Alexis chose Boston because it was as far as she could get from Stanford without actually leaving the country. She chose Boston because Harvard said yes, Yale said no, and when it was all said and done, she really hated the Yankees. It didn't hurt that Manhattan was just a four hour train ride away.
Emily chose Boston because it wasn't DC and it wasn't Chicago. She chose Boston because it was a place where she could hide, where she could lie, where she could be Emily Lightman: College Freshman instead of Emily Lightman: Daughter of the Human Lie Detector.
Alexis wondered what the odds were that, in a city of 600,000 people, her roommate would be a girl whose life so closely mirrored her own.
Emily knew what it was like to grow up without a mother, just the strong female figures your father worked with. Emily knew what it was like to raise a father who should have raised you, what it was like to end up raising yourself because your Dad was too busy solving crimes and chasing unavailable women to notice that you were lost when he was gone.
At least, Alexis thought, she had her Grams on the nights her dad stayed late at the precinct, pouring over the murder board with Beckett by his side. Alexis wondered if it was easier to share your father with the indigenous tribes of the Amazon than with the NYPD.
(If she had the courage to ask, Emily could have told her that it wasn't.)
Within a month, they were friends, sisters, confidantes.
Alexis asked Emily to teach her how to read faces. Emily asked Alexis to teach her how to write. They read the books their fathers wrote, side by side at the foot of Emily's bed, sharing her backrest pillow. They recited the passages they had learned by heart-stories of gritty police detectives and microexpressions.
Emily wanted to ask Alexis if her father actually slept with Nikki Heat. Alexis wanted to ask Emily if her father knew he was in love with the elusive Dr. Foster who appeared in his books. But the girls remained silent-afraid of crossing boundaries or telling lies or revealing the truth.
Alexis switched her major from Econ to Bio, from Bio to Pre-Law. Emily remained Undecided for six months before spontaneously landing on Art. Just... Art.
Emily sculpted masks like the ones her father hung on the walls of his office. She painted portraits and cut stained glass and drew naked women lounging next to bowls of fruit. On the phone (she refused to use Skype) she told her father that she was studying Linguistics.
He pretended not to notice the changed timbre in her voice; the slight tremor that betrayed the lie.
Alexis' father dropped by at least twice a month. He took Alexis and Emily on tours of the city-to the MFA, the Swan Boats, the Public Garden. Emily saw how easily Alexis lied to her father: "yes, I'm over Ash. Yes, I'm happy.
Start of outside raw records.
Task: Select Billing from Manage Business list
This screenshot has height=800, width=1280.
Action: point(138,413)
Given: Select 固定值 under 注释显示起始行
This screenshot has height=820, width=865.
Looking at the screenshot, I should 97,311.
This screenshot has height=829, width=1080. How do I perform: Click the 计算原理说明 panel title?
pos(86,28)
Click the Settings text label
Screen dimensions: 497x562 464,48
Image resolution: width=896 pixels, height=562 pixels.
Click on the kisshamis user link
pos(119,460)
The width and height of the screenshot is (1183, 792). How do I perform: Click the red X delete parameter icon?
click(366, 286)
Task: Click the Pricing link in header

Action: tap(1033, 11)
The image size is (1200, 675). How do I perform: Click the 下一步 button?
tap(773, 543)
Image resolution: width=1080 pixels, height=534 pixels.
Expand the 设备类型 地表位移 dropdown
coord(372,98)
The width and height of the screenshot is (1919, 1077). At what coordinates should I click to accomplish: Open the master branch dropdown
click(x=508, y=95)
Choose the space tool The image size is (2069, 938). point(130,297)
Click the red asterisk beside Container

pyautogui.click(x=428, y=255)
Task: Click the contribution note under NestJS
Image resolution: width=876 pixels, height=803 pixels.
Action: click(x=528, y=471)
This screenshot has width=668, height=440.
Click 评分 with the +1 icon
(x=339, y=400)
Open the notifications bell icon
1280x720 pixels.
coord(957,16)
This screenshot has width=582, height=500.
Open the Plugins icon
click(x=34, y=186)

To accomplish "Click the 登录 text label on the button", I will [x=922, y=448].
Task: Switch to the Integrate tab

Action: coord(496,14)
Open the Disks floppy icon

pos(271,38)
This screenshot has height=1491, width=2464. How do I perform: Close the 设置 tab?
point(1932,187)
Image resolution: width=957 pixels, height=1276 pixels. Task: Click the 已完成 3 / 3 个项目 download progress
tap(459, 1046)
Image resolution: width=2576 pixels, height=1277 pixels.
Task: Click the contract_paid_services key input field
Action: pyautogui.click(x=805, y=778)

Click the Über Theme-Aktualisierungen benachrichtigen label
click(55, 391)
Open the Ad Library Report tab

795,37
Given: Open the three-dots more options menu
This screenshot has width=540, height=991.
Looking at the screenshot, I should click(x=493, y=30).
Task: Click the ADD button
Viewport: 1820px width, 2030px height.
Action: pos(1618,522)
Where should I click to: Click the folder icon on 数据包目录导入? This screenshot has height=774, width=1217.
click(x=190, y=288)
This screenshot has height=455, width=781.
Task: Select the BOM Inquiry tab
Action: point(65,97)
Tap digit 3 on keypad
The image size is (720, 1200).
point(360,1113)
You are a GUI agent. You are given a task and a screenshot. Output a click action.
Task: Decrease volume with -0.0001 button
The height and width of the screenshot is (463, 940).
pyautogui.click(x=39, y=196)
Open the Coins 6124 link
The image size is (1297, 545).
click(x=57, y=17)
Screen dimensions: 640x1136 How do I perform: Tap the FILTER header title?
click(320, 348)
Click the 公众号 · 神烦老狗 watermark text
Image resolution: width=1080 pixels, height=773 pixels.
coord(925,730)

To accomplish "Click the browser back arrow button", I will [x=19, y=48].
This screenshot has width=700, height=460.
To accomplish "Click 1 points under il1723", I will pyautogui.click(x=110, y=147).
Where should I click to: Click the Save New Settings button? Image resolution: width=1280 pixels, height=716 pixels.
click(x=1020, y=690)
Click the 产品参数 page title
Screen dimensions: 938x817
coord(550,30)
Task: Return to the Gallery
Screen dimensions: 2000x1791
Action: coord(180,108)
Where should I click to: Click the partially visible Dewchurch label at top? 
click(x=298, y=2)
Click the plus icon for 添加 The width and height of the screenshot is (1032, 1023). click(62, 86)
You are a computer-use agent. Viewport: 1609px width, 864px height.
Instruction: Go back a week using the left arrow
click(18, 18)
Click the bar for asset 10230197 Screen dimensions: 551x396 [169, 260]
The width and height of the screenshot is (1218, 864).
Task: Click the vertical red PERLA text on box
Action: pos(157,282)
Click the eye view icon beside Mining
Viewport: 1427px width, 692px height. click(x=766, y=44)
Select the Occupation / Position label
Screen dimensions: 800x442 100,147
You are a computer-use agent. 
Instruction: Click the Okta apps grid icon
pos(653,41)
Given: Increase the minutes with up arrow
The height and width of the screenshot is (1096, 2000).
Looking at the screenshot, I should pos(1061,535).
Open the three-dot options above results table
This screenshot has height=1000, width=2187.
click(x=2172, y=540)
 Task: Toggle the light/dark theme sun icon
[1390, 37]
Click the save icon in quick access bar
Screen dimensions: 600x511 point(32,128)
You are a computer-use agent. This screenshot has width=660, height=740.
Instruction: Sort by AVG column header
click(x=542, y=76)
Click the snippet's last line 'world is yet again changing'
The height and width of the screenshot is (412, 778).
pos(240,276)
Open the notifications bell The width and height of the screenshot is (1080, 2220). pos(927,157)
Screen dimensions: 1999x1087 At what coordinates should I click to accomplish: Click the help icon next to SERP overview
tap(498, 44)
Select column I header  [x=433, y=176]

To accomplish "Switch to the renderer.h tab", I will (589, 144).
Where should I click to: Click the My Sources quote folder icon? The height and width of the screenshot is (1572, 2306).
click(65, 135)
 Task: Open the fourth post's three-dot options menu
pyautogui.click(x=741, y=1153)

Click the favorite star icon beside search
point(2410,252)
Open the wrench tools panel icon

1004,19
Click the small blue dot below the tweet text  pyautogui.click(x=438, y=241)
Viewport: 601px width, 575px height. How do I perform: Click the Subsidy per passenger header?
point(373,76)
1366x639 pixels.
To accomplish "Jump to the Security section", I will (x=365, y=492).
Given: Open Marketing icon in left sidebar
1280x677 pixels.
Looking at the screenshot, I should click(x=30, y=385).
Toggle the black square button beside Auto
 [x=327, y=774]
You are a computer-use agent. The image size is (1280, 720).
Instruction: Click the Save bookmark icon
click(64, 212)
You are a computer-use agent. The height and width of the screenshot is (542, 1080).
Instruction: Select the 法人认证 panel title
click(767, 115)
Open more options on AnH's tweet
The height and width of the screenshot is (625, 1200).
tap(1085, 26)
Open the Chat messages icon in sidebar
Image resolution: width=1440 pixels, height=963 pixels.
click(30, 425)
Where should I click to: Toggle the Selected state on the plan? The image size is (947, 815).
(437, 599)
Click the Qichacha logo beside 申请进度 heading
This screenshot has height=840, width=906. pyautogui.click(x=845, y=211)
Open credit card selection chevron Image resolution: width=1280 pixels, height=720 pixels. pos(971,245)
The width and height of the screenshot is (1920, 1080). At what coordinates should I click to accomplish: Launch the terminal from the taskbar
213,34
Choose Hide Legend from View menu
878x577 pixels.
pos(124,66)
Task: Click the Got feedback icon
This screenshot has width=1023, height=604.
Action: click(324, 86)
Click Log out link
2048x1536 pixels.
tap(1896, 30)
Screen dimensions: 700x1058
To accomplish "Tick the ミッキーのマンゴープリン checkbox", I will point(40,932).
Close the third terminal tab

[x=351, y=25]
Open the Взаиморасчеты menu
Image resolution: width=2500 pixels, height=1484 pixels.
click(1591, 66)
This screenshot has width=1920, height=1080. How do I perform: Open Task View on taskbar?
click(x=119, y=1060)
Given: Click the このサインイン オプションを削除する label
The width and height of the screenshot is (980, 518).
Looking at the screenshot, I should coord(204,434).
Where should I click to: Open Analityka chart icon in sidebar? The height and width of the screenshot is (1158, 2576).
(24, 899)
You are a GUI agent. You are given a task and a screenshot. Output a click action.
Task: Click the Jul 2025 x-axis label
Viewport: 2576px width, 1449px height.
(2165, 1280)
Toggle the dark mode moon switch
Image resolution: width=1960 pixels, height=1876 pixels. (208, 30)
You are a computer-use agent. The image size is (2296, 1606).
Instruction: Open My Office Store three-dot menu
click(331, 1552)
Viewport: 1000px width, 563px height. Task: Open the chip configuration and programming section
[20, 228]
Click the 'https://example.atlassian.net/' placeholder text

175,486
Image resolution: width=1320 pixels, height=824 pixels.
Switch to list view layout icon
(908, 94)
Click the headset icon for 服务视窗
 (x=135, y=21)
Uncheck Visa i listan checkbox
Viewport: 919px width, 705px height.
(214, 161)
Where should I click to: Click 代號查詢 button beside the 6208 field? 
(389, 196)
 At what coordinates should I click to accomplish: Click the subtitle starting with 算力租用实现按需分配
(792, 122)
No, I don't miss you." Emily saw his knowing smile and wondered if all parents could spot lies on their children, not just her father. She didn't know if that made her feel better or not.
Emily's father visited every so often. He studied Emily's paintings with the practiced air of someone who spends his life studying faces. Emily suddenly wished that she drew landscapes instead. He told her they were lovely, that he was proud of her, that she was the light of his life. Alexis didn't need to use the skills Emily taught her to know that Emily's father was telling the truth.
Alexis wanted to ask Emily how hard could it have been, really, to be raised by a man who adored you so wholeheartedly.